#### Data for processing ####

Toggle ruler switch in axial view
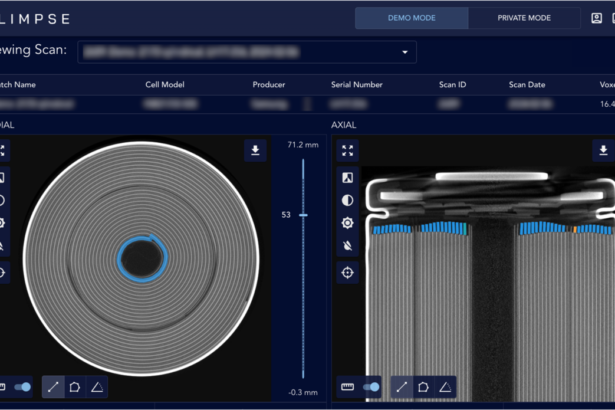The height and width of the screenshot is (410, 615). click(372, 386)

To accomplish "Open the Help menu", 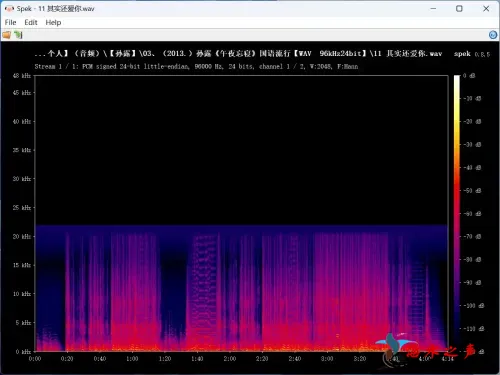I will click(53, 22).
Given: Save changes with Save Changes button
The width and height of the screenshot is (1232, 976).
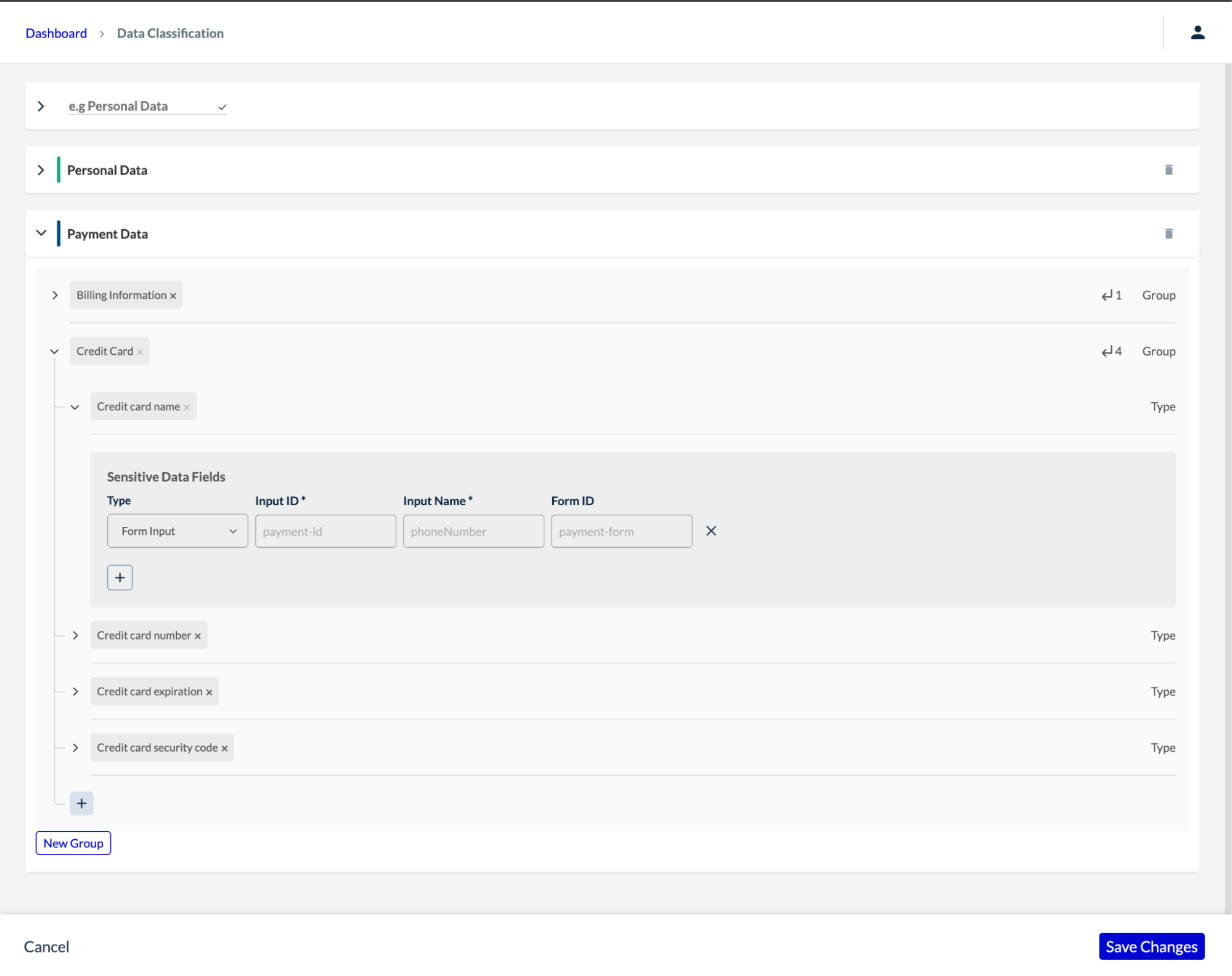Looking at the screenshot, I should click(x=1151, y=946).
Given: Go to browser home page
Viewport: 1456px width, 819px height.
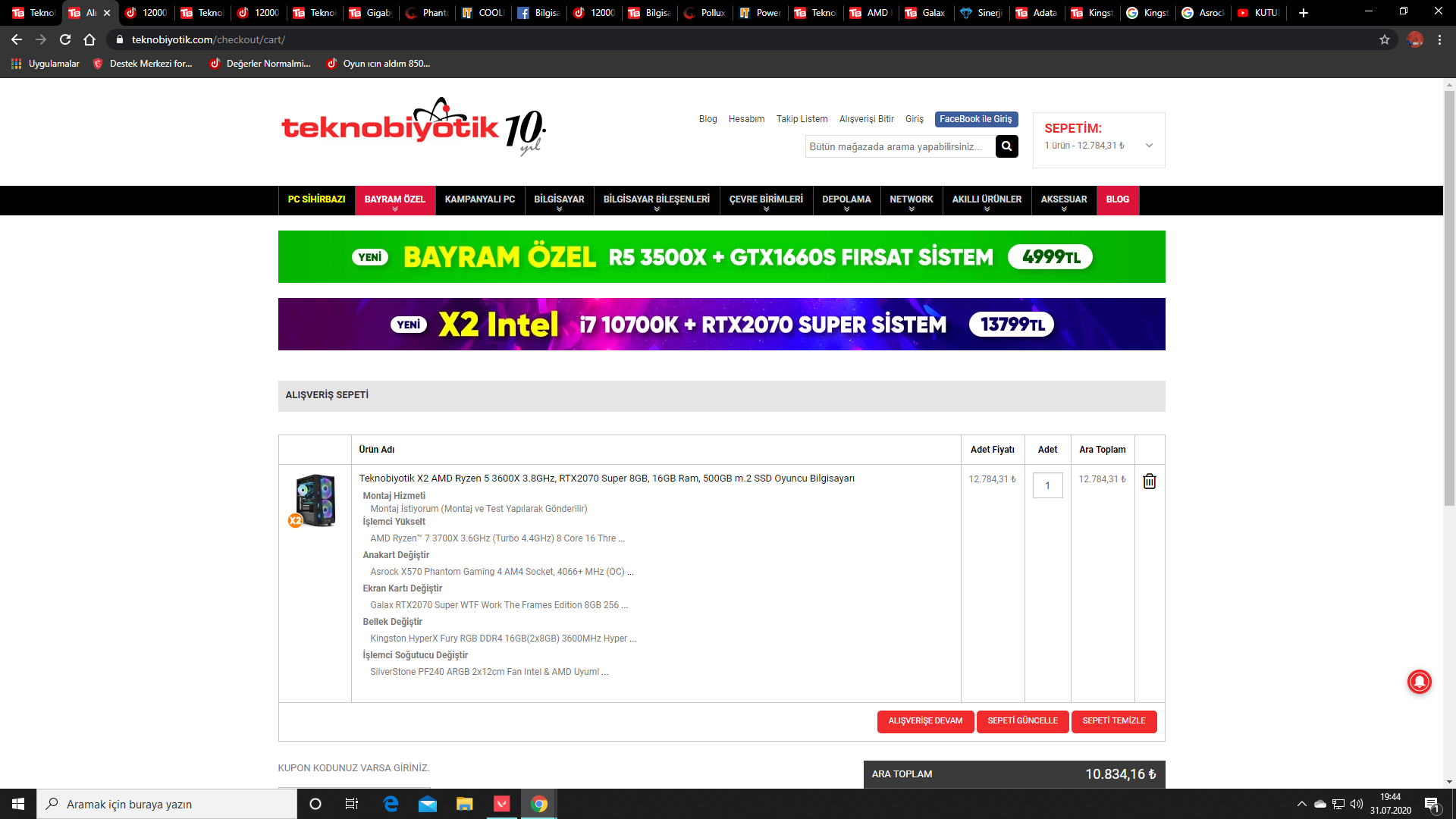Looking at the screenshot, I should click(89, 39).
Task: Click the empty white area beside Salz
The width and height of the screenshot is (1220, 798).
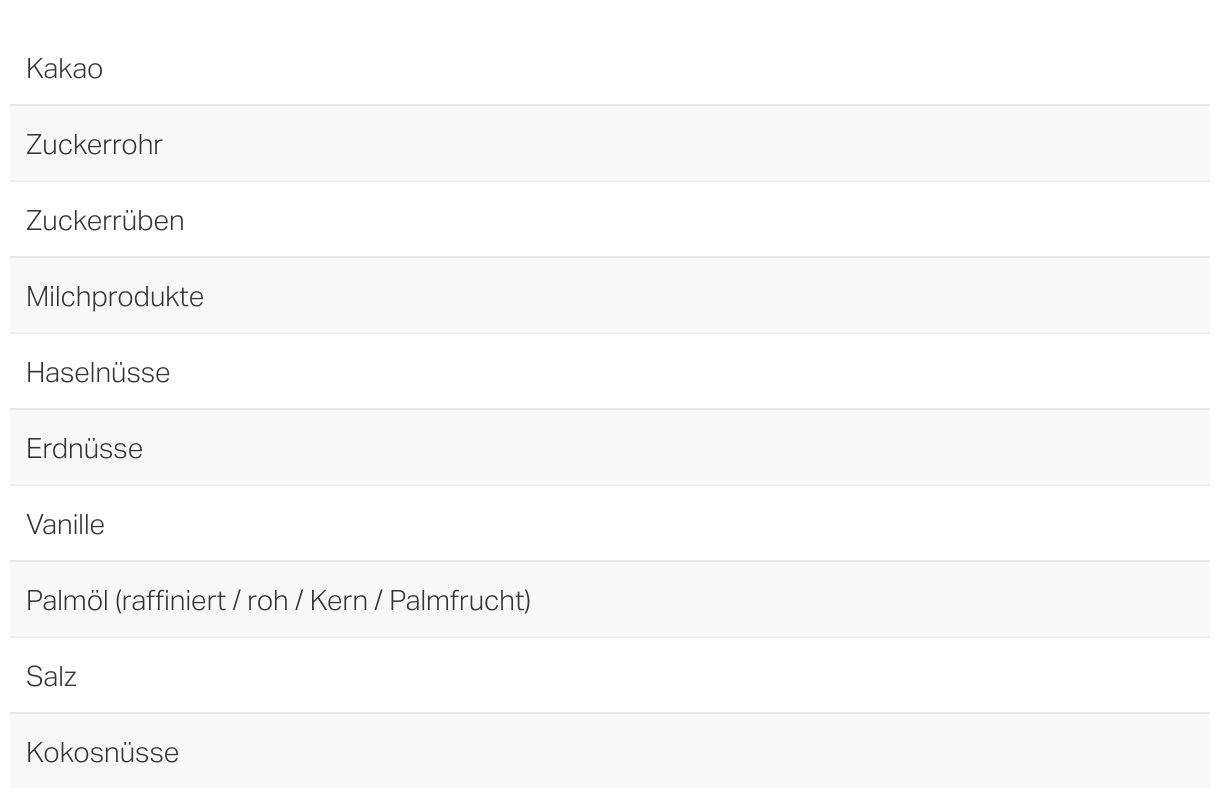Action: [x=643, y=677]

####

» **Exercise objective**
Turn the stretch from the line containing "Given: Save changes with Save Changes button" through the end of the entries into a numbered list, omitting blank lines. Leave the pictures out of your list.

» **Task solution**
1. Given: Save changes with Save Changes button
2. The width and height of the screenshot is (1232, 976).
3. Looking at the screenshot, I should click(x=1151, y=946).
4. Given: Go to browser home page
5. Viewport: 1456px width, 819px height.
6. Looking at the screenshot, I should click(89, 39).
7. Task: Click the empty white area beside Salz
8. The width and height of the screenshot is (1220, 798).
9. Action: [x=643, y=677]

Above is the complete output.